* [Exercise description]: Find the lines below holding the word "grigie" and copy each of them.

* [Data]:
----
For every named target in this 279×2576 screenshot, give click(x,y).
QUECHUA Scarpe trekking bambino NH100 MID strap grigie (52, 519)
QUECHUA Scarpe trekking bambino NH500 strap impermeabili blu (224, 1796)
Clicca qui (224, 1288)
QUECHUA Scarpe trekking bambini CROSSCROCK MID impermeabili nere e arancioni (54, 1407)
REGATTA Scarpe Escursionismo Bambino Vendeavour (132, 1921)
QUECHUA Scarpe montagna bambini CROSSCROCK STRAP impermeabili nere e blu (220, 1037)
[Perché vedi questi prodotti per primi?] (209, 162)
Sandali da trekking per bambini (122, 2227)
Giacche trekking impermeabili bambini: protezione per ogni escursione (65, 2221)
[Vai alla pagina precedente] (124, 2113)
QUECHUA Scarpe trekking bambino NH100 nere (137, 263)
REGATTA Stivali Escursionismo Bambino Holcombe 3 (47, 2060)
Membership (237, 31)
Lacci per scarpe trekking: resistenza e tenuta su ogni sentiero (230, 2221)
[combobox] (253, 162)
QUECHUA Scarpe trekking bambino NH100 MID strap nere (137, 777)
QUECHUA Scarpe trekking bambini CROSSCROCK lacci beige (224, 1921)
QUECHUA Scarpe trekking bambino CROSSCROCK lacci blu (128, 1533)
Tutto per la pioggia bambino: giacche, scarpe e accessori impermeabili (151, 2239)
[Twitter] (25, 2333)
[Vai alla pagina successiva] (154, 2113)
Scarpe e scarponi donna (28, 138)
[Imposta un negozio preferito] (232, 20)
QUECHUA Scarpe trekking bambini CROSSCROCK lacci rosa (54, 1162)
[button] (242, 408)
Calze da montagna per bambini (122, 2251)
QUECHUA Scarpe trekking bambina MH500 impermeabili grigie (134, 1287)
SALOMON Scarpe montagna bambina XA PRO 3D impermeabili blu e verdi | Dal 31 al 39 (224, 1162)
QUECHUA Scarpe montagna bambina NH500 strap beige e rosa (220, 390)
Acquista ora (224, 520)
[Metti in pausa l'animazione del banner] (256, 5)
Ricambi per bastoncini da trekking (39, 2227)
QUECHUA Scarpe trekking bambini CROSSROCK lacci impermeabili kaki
----
* [Reply to the exercise]:
QUECHUA Scarpe trekking bambino NH100 MID strap grigie (52, 519)
QUECHUA Scarpe trekking bambina MH500 impermeabili grigie (134, 1287)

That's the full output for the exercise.